## Action item
Return every line of the material exactly.
====== Provided information ======
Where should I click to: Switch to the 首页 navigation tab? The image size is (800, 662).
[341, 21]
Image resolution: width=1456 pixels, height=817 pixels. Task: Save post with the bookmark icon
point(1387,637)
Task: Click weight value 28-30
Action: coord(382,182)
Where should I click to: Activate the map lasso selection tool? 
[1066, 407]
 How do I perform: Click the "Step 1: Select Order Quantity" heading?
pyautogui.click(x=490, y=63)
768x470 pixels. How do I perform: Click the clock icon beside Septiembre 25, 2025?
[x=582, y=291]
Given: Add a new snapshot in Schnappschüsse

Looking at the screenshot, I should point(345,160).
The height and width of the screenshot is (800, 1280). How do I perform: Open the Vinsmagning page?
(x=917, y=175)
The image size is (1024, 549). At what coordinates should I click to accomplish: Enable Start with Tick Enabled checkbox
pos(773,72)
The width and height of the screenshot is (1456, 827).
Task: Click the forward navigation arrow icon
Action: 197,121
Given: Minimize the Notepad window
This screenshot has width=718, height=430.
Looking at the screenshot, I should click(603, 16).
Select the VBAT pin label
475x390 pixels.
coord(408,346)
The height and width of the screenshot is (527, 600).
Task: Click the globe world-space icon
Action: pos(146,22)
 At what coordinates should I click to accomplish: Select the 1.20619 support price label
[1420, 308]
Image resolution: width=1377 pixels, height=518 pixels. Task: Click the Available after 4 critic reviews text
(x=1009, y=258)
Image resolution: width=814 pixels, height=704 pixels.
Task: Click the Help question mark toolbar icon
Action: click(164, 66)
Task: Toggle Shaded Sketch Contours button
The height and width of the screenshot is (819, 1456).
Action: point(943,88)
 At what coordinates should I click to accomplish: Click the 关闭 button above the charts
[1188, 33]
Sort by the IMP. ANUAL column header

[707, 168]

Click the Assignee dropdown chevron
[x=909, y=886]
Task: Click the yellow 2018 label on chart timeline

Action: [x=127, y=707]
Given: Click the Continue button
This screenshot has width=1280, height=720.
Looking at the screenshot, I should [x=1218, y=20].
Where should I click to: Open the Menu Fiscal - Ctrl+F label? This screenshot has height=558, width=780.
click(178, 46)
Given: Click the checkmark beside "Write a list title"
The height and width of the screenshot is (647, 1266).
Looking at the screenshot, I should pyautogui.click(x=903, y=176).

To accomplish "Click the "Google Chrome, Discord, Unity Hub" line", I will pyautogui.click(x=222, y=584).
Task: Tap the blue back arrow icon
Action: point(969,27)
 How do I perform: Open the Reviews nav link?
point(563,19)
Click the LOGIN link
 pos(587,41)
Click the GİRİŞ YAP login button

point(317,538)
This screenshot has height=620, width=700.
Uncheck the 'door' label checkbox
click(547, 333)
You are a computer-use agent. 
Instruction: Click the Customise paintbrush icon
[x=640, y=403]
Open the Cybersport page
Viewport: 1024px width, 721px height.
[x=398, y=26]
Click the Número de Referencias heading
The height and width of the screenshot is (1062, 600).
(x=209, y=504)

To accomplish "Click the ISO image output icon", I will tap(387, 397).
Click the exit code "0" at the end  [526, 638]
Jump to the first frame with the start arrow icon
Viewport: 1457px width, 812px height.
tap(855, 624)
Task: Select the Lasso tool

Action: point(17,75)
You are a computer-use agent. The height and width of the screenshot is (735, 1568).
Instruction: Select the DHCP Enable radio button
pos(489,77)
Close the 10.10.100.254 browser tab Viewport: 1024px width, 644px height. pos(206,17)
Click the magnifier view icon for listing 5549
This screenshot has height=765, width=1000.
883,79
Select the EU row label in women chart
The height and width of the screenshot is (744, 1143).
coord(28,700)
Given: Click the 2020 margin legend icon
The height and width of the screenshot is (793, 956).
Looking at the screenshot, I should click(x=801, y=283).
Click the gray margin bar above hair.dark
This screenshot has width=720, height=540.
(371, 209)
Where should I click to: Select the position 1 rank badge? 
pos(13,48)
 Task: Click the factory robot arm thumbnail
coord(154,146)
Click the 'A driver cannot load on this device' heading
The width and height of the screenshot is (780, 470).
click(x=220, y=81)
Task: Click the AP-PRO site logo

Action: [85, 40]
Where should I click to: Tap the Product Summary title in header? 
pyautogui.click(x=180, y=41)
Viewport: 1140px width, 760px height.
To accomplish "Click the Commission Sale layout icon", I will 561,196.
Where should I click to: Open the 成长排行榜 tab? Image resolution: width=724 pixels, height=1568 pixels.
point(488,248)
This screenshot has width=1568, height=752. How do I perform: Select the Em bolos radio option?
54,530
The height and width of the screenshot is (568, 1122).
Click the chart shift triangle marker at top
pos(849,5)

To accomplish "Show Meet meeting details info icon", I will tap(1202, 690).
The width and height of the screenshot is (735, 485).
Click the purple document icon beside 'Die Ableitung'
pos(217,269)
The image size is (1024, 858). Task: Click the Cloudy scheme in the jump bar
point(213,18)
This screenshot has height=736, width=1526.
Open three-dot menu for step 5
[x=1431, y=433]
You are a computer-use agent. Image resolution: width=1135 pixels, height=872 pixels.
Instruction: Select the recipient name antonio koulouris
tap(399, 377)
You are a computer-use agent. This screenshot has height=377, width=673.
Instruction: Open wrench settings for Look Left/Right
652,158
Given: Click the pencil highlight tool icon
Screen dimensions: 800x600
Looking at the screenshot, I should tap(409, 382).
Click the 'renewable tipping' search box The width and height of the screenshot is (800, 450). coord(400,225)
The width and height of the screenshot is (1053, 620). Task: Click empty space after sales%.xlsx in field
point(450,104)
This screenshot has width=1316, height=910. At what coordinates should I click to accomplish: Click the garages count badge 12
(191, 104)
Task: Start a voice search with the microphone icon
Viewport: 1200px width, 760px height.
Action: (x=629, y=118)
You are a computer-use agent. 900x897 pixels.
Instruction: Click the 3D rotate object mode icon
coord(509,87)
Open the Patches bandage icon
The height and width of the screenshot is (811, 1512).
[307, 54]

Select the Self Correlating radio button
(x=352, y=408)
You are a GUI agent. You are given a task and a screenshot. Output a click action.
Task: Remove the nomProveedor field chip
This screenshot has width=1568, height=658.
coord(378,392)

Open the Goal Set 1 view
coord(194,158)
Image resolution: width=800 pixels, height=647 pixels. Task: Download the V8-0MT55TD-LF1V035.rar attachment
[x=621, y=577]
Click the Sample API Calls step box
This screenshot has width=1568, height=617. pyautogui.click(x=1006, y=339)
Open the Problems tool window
======
## Solution to the problem
Where should I click to: Switch to the 首页 navigation tab? The image size is (800, 662).
[341, 21]
Image resolution: width=1456 pixels, height=817 pixels. Task: Save post with the bookmark icon
point(1387,637)
Task: Click weight value 28-30
Action: coord(382,182)
Where should I click to: Activate the map lasso selection tool? 
[1066, 407]
 How do I perform: Click the "Step 1: Select Order Quantity" heading?
pyautogui.click(x=490, y=63)
768x470 pixels. How do I perform: Click the clock icon beside Septiembre 25, 2025?
[x=582, y=291]
Given: Add a new snapshot in Schnappschüsse

Looking at the screenshot, I should point(345,160).
The height and width of the screenshot is (800, 1280). How do I perform: Open the Vinsmagning page?
(x=917, y=175)
The image size is (1024, 549). At what coordinates should I click to accomplish: Enable Start with Tick Enabled checkbox
pos(773,72)
The width and height of the screenshot is (1456, 827).
Task: Click the forward navigation arrow icon
Action: 197,121
Given: Minimize the Notepad window
This screenshot has width=718, height=430.
Looking at the screenshot, I should click(603, 16).
Select the VBAT pin label
475x390 pixels.
coord(408,346)
The height and width of the screenshot is (527, 600).
Task: Click the globe world-space icon
Action: pos(146,22)
 At what coordinates should I click to accomplish: Select the 1.20619 support price label
[1420, 308]
Image resolution: width=1377 pixels, height=518 pixels. Task: Click the Available after 4 critic reviews text
(x=1009, y=258)
Image resolution: width=814 pixels, height=704 pixels.
Task: Click the Help question mark toolbar icon
Action: click(164, 66)
Task: Toggle Shaded Sketch Contours button
The height and width of the screenshot is (819, 1456).
Action: point(943,88)
 At what coordinates should I click to accomplish: Click the 关闭 button above the charts
[1188, 33]
Sort by the IMP. ANUAL column header

[707, 168]

Click the Assignee dropdown chevron
[x=909, y=886]
Task: Click the yellow 2018 label on chart timeline

Action: [x=127, y=707]
Given: Click the Continue button
This screenshot has width=1280, height=720.
Looking at the screenshot, I should [x=1218, y=20].
Where should I click to: Open the Menu Fiscal - Ctrl+F label? This screenshot has height=558, width=780.
click(178, 46)
Given: Click the checkmark beside "Write a list title"
The height and width of the screenshot is (647, 1266).
Looking at the screenshot, I should pyautogui.click(x=903, y=176).

To accomplish "Click the "Google Chrome, Discord, Unity Hub" line", I will pyautogui.click(x=222, y=584).
Task: Tap the blue back arrow icon
Action: point(969,27)
 How do I perform: Open the Reviews nav link?
point(563,19)
Click the LOGIN link
 pos(587,41)
Click the GİRİŞ YAP login button

point(317,538)
This screenshot has height=620, width=700.
Uncheck the 'door' label checkbox
click(547, 333)
You are a computer-use agent. 
Instruction: Click the Customise paintbrush icon
[x=640, y=403]
Open the Cybersport page
Viewport: 1024px width, 721px height.
[x=398, y=26]
Click the Número de Referencias heading
The height and width of the screenshot is (1062, 600).
(x=209, y=504)

To accomplish "Click the ISO image output icon", I will tap(387, 397).
Click the exit code "0" at the end  [526, 638]
Jump to the first frame with the start arrow icon
Viewport: 1457px width, 812px height.
tap(855, 624)
Task: Select the Lasso tool

Action: point(17,75)
You are a computer-use agent. The height and width of the screenshot is (735, 1568).
Instruction: Select the DHCP Enable radio button
pos(489,77)
Close the 10.10.100.254 browser tab Viewport: 1024px width, 644px height. pos(206,17)
Click the magnifier view icon for listing 5549
This screenshot has height=765, width=1000.
883,79
Select the EU row label in women chart
The height and width of the screenshot is (744, 1143).
coord(28,700)
Given: Click the 2020 margin legend icon
The height and width of the screenshot is (793, 956).
Looking at the screenshot, I should click(x=801, y=283).
Click the gray margin bar above hair.dark
This screenshot has width=720, height=540.
(371, 209)
Where should I click to: Select the position 1 rank badge? 
pos(13,48)
 Task: Click the factory robot arm thumbnail
coord(154,146)
Click the 'A driver cannot load on this device' heading
The width and height of the screenshot is (780, 470).
click(x=220, y=81)
Task: Click the AP-PRO site logo

Action: [85, 40]
Where should I click to: Tap the Product Summary title in header? 
pyautogui.click(x=180, y=41)
Viewport: 1140px width, 760px height.
To accomplish "Click the Commission Sale layout icon", I will 561,196.
Where should I click to: Open the 成长排行榜 tab? Image resolution: width=724 pixels, height=1568 pixels.
point(488,248)
This screenshot has width=1568, height=752. How do I perform: Select the Em bolos radio option?
54,530
The height and width of the screenshot is (568, 1122).
Click the chart shift triangle marker at top
pos(849,5)

To accomplish "Show Meet meeting details info icon", I will tap(1202, 690).
The width and height of the screenshot is (735, 485).
Click the purple document icon beside 'Die Ableitung'
pos(217,269)
The image size is (1024, 858). Task: Click the Cloudy scheme in the jump bar
point(213,18)
This screenshot has height=736, width=1526.
Open three-dot menu for step 5
[x=1431, y=433]
You are a computer-use agent. Image resolution: width=1135 pixels, height=872 pixels.
Instruction: Select the recipient name antonio koulouris
tap(399, 377)
You are a computer-use agent. This screenshot has height=377, width=673.
Instruction: Open wrench settings for Look Left/Right
652,158
Given: Click the pencil highlight tool icon
Screen dimensions: 800x600
Looking at the screenshot, I should tap(409, 382).
Click the 'renewable tipping' search box The width and height of the screenshot is (800, 450). coord(400,225)
The width and height of the screenshot is (1053, 620). Task: Click empty space after sales%.xlsx in field
point(450,104)
This screenshot has width=1316, height=910. At what coordinates should I click to accomplish: Click the garages count badge 12
(191, 104)
Task: Start a voice search with the microphone icon
Viewport: 1200px width, 760px height.
Action: (x=629, y=118)
You are a computer-use agent. 900x897 pixels.
Instruction: Click the 3D rotate object mode icon
coord(509,87)
Open the Patches bandage icon
The height and width of the screenshot is (811, 1512).
[307, 54]

Select the Self Correlating radio button
(x=352, y=408)
You are a GUI agent. You are given a task and a screenshot. Output a click action.
Task: Remove the nomProveedor field chip
This screenshot has width=1568, height=658.
coord(378,392)

Open the Goal Set 1 view
coord(194,158)
Image resolution: width=800 pixels, height=647 pixels. Task: Download the V8-0MT55TD-LF1V035.rar attachment
[x=621, y=577]
Click the Sample API Calls step box
This screenshot has width=1568, height=617. pyautogui.click(x=1006, y=339)
Open the Problems tool window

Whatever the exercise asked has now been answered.